What is a Benefit Trust Plan?
Typically, they are defined as a multiple employer benefit plan trust fund, sponsored by a trade association or employer organization. We administer multiple employer benefit trust funds such as 501(c)(9), 501(c)(17) and 501(c)(5) trusts governed by ERISA. These trusts provide benefits such as health and welfare, retirement, vacation/holiday pay, supplemental unemployment, and craft training.
One example is a construction trade association sponsoring a health and welfare trust fund to cover the employees of its member employers. The member contractors would subscribe to the 501(c)(9) trust and benefit from a larger pool of insured employees. The benefits to the employer are also the reduced fiduciary liability, which is typically assumed by the trustees of the multiple employer trust fund. Ease of administration in working with a professional third party administrator, all tax and governmental reporting is handled by the trust accountant, auditor and administrator.
What is an Hour Bank and how does it work?
An hour bank attached to a Health and Welfare plan allows employees to contribute at a set hourly rate each month and accumulate future coverage when the hours worked in a given month are more than what is needed to fund one month of coverage. For instance, if the plan requires 130 hours of contributions for a month of coverage and an employee works 150 hours in a month, the contribution for the extra 20 hours goes into their “hour bank”. The hour bank accumulates and is used if an employee falls short of the 130 hours in a future month. This is particularly helpful in uncertain economic times and also with seasonal work.
What is annualization and how does it apply to me?
Annualization is a term used to describe the requirement to allocate hourly contributions for certain benefits to all hours worked, rather than only to hours worked on public works projects subject to prevailing wages. Not all benefit contributions are subject to annualization. For instance, contributions to certain retirement plans can be made based on prevailing wage work only. On the other hand, if you are making hourly contributions to a medical plan for an employee working on both public and private jobs, you are required to contribute equally for hours worked on both. This is an annualization requirement.
What is a Supplemental Unemployment Benefit plan?

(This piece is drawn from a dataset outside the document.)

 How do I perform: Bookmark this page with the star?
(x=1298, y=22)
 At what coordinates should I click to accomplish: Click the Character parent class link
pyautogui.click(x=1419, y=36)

The Supplemental Unemployment Benefit Plan (SUB) is a bona-fide benefit plan which complies with Federal Davis-Bacon and California Prevailing Wage regulations. The SUB plan allows an employer to contribute fringe benefit dollars directly to the plan on behalf of their employees. The employee is then able to receive supplemental unemployment benefit payments when they meet eligibility through a reduction in hours or loss of employment. The plan benefits the employer by reducing their payroll burden on prevailing wage work and it benefits the employee, by allowing them to receive their money in the form of a benefit payment when they need it most. Unlike contributions to a 401(k) plan, the employee will not be penalized for using this money if they find themselves unemployed prior to retirement age.